Exercise requirements:
Please format the lines as a Markdown table with the columns Number and Line, starting with the line containing "You are a computer-use" and going on through the line containing "click(x=259, y=113)". Skip blank lines and leave the pictures out.

Records for this exercise:

------------------------------------------------------------------------

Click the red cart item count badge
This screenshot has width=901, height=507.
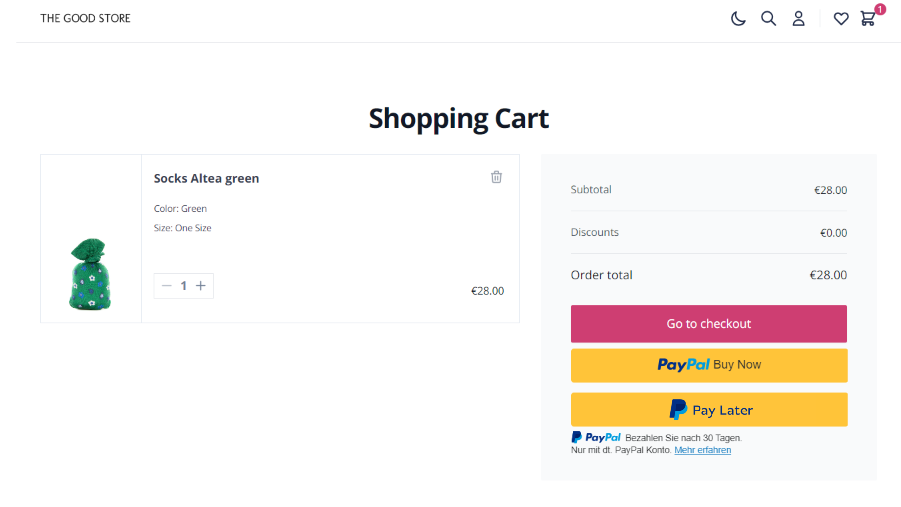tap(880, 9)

------------------------------------------------------------------------

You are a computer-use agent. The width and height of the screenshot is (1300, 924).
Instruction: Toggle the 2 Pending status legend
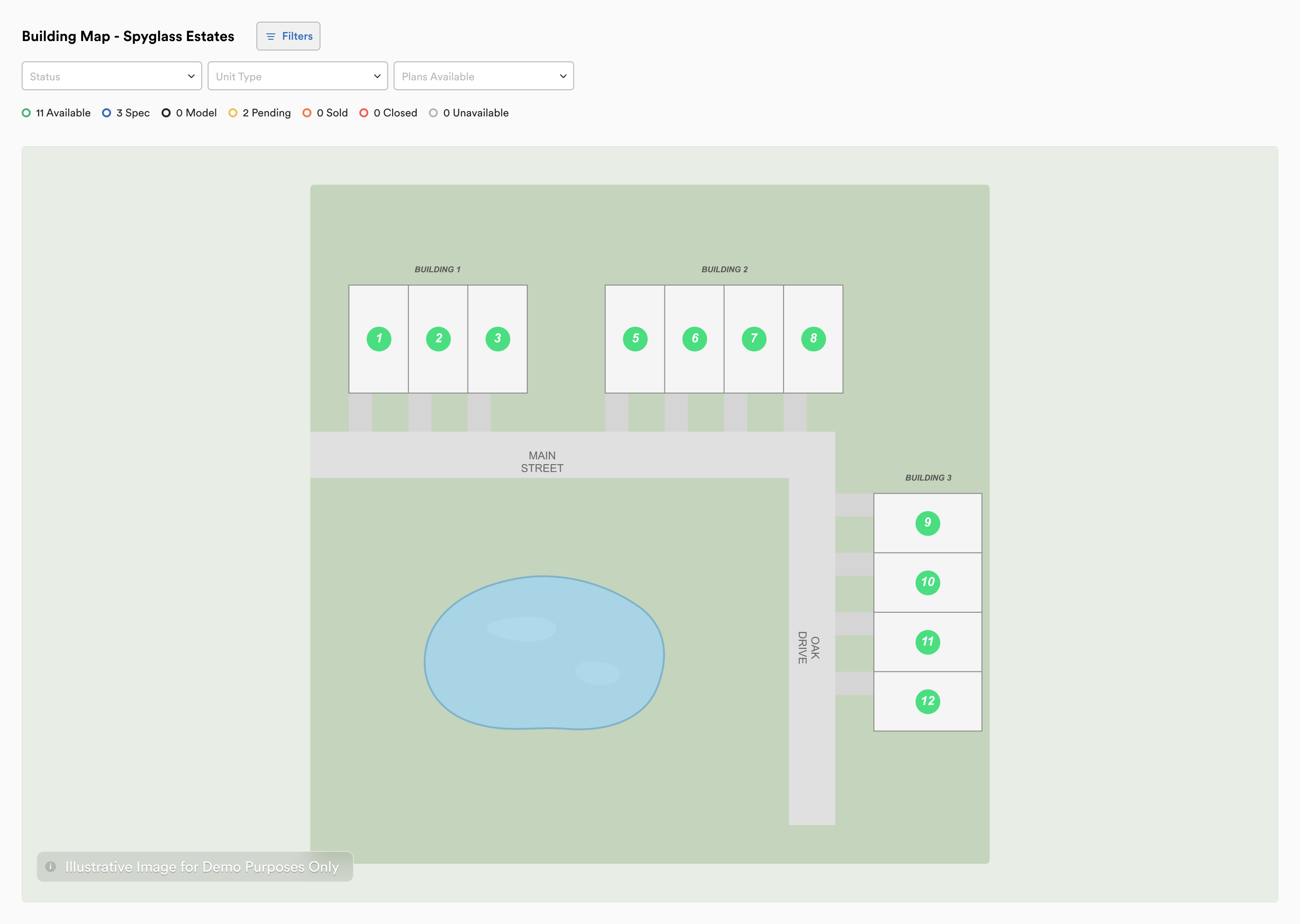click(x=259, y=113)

------------------------------------------------------------------------

Finished task:
| Number | Line |
|---|---|
| 1 | You are a computer-use agent. The width and height of the screenshot is (1300, 924). |
| 2 | Instruction: Toggle the 2 Pending status legend |
| 3 | click(x=259, y=113) |